Holi 2018: Beware of adulterated food this Holi!
The 'Festival of Colours' is knocking at our door. Holi is celebrated with much fervour and fanfare in northern India. No celebration is complete without sweets, and Holi is no exception. But while Holi is a time for merriment, we should also be alert about what we eat.
During Holi, a wide variety of sweets are available, which satisfying our taste buds. Delicacies like Gujia, Thandai, Lavang Latika, and Khoya Burfiare synonymous with Holi. However, the festival season brings with it high chances of consumption of adulterated food, especially sweets.
Here is a list of food items to avoid during Holi
This drink made with cannabis has always been the main attraction for many during Holi. But unfortunately, ill-prepared bhang can make you really, really sick.
Gujiya, a sweet dumpling made with suji or maida is stuffed with khoya. Sometimes, kesar (saffron) is added to enhance the yellow colour of the sweet. But since kesar is very expensive, kesar gujia will only be available from reliable outlets selling branded products, otherwise, there is a high chance of falling prey to adulteration.
"While buying branded products, check the batch number, manufacture and expiry date, food license number, as well as ISI or AGMARK certifications on the packaging. Also, make sure that the packaging has not been tampered with," said Dr Saurabh Arora, MD (Auriga research and Director at Arbro Pharmaceuticals) and Founder of Food Safety Helpline.
Paneer, khoya and milk are generally adulterated with starch which is used to give a thick, rich texture to sweets. To check for the presence of starch mixed with khoya, take a small sample and mix it with water and bring to the boil. Allow it to cool and add two drops of iodine in the solution. If the solution turns blue, then it has been adulterated with starch.
Thandai, a milk-based summer drink is synonymous with Holi.
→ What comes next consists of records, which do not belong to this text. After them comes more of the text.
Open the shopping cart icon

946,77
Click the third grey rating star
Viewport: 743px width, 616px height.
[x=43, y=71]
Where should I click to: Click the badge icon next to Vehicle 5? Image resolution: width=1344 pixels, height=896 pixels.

The popularity of this drink lies in its recipe, which includes a number of ingredients that can be subject to adulteration, particularly during Holi, when the demand increases.
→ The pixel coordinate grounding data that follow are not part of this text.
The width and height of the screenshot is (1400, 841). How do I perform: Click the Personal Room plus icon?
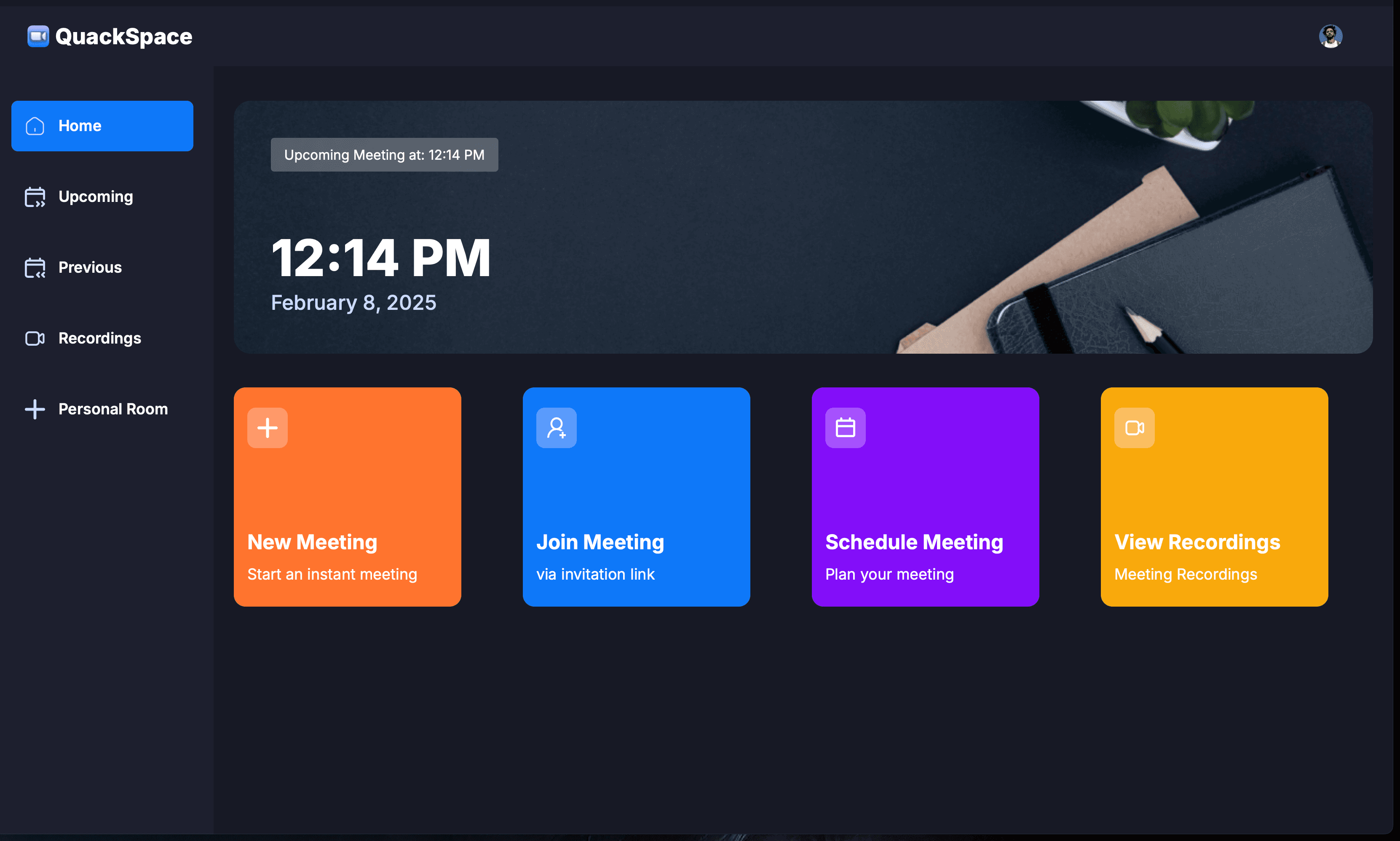pyautogui.click(x=35, y=409)
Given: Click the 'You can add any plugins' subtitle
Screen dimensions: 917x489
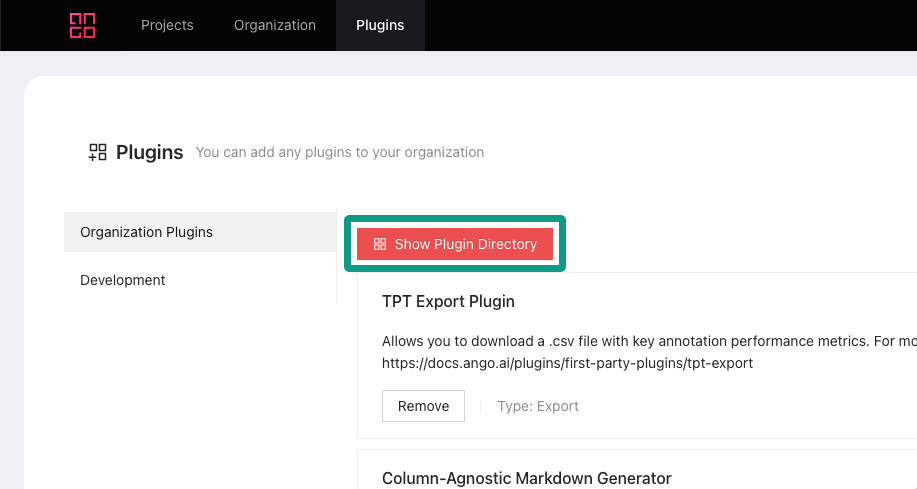Looking at the screenshot, I should [340, 153].
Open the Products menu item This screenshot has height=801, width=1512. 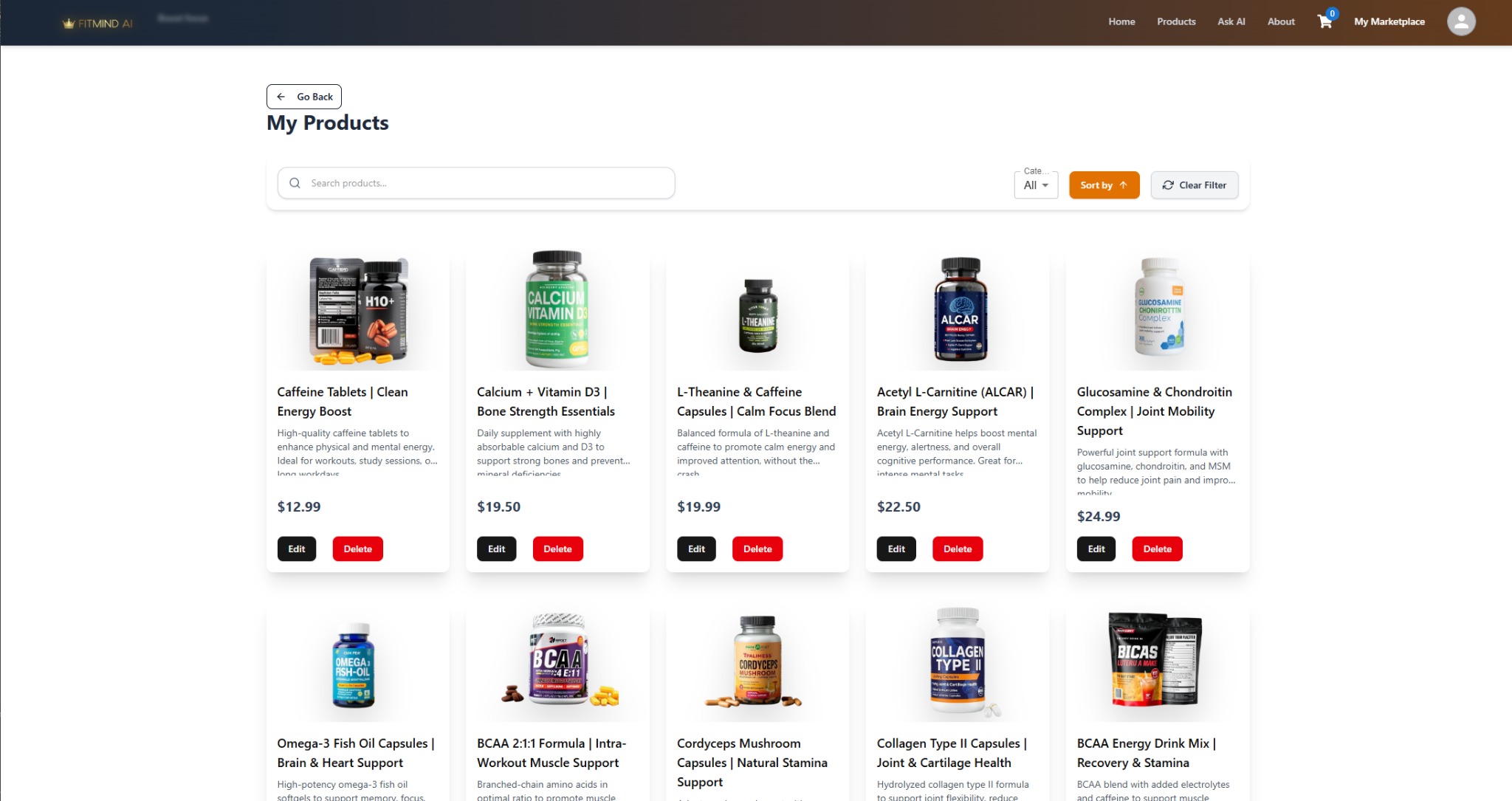1176,21
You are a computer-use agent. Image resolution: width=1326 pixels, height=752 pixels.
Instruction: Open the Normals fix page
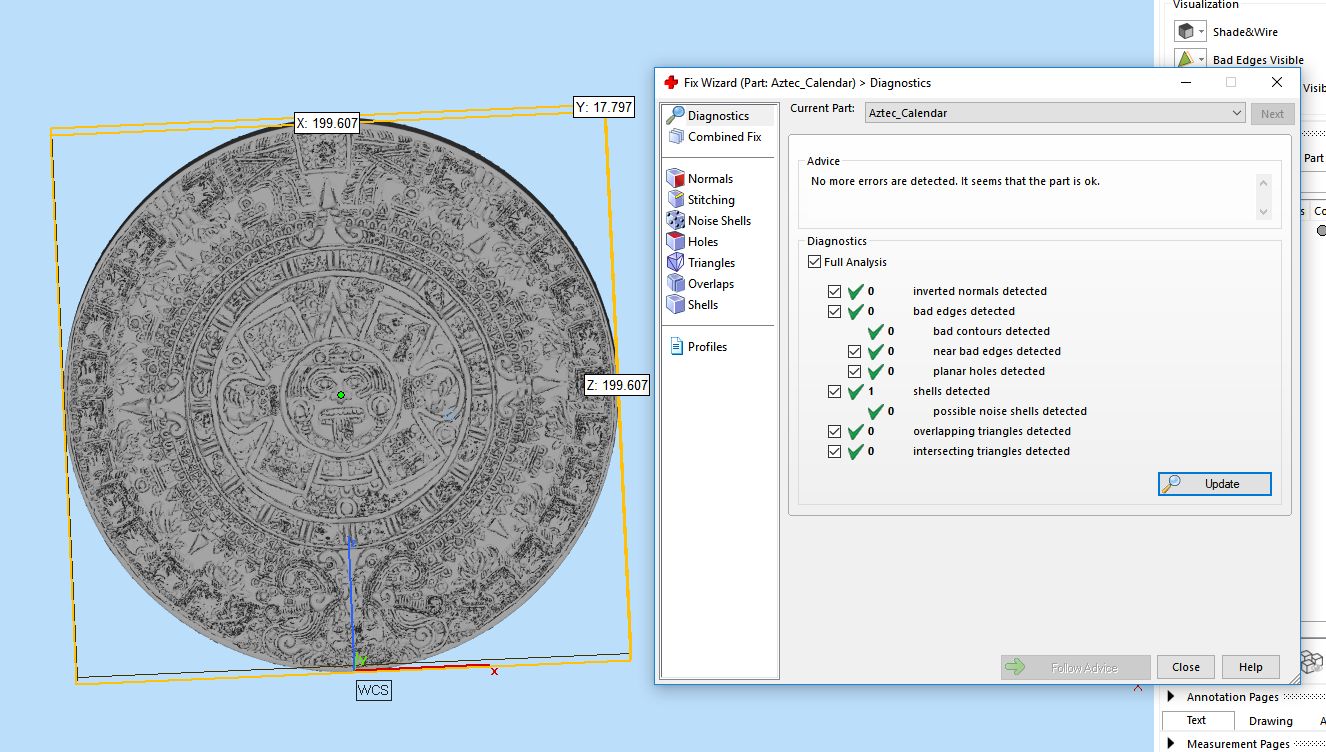tap(709, 179)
Importantly, synthetic artificial colours and flavours are also used in such drinks, which may not be allowed under the food safety regulations due to their harmful effects. Therefore, it is advisable to buy the ingredients fresh from a reliable retailer and prepare this traditional drink at home.
Look out for these things to avoid adulterated food
- Are food handlers wearing clean clothes?
- Are they wearing gloves while packing sweets from the counter?
- Are they chewing or smoking tobacco?
- Are they touching their mouth, nose, eyes or other body parts?
- Are they spitting, sneezing, or coughing near food?
- Are they handling food and money simultaneously?